┌────────
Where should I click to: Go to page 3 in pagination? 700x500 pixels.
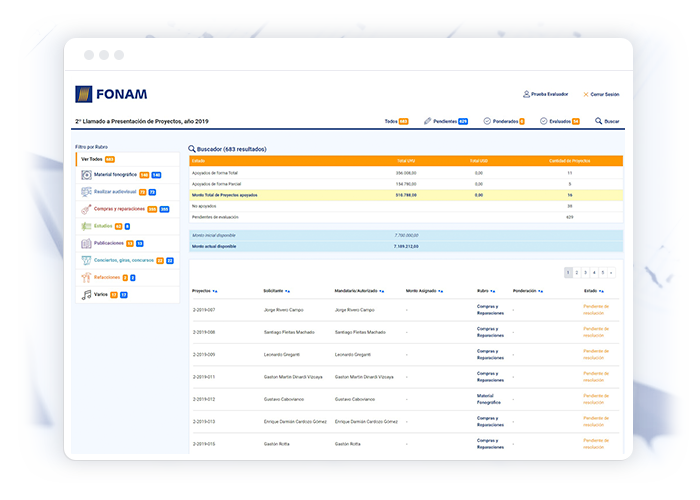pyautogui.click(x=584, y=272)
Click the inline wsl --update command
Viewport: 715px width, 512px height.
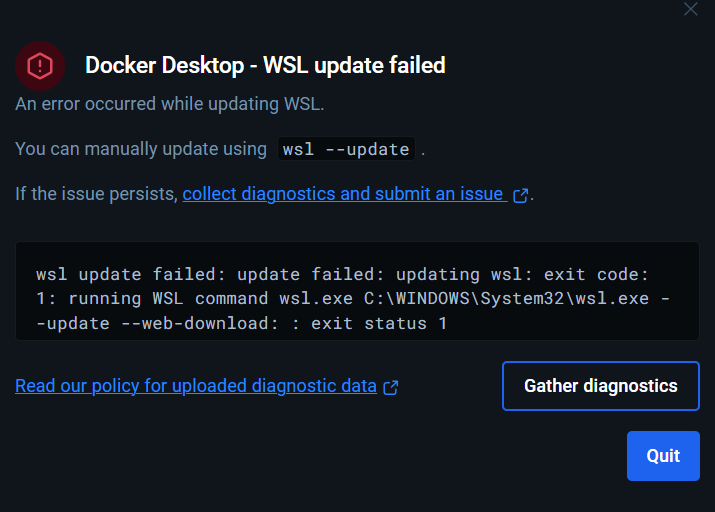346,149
└────────
┌────────
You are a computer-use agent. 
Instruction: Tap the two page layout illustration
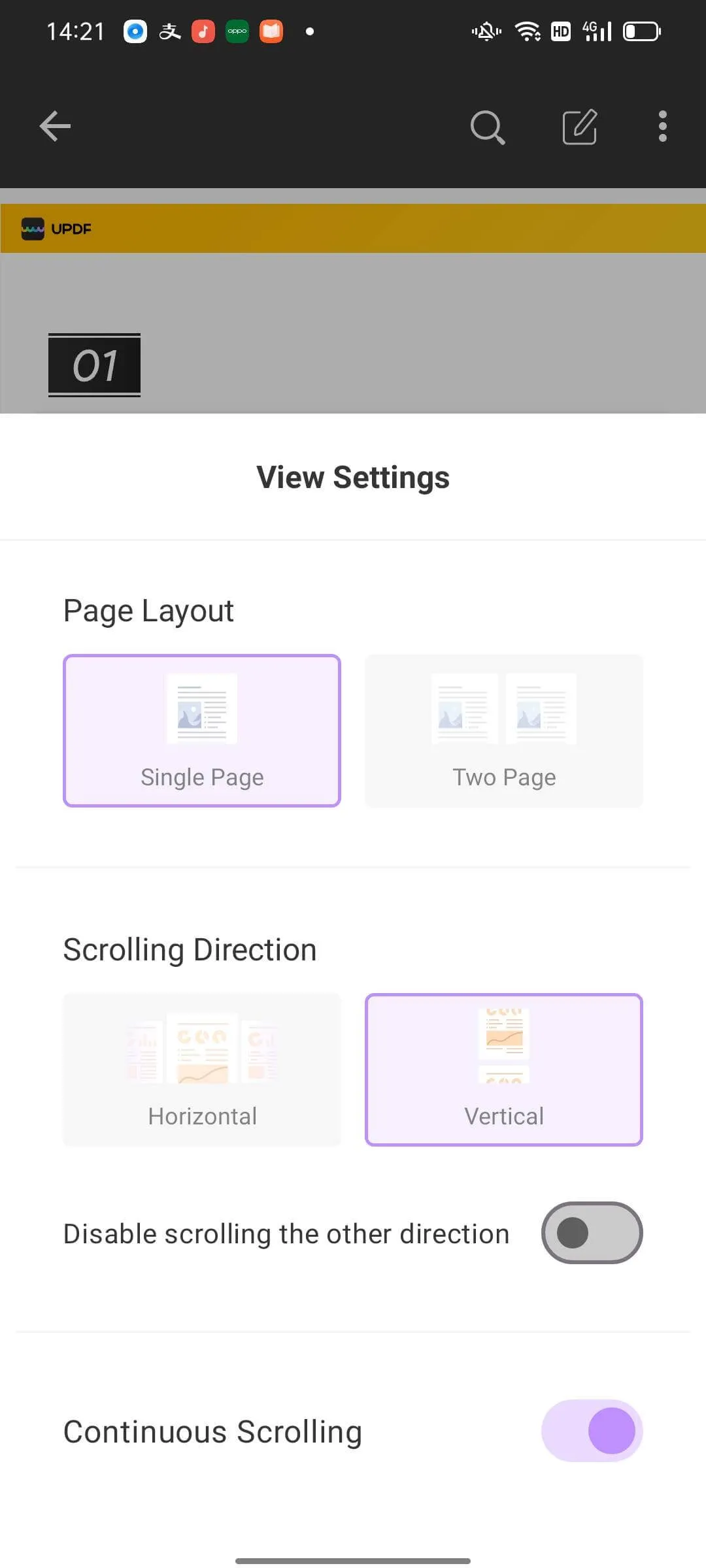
└────────
◆ Goal of the exercise ◆
Only one stretch of the data above is needed. Restate it word for word, from the line containing "You are a computer-use agent." through the line containing "Instruction: Tap the", both ends included.

◆ The answer ◆
You are a computer-use agent. 
Instruction: Tap the two page layout illustration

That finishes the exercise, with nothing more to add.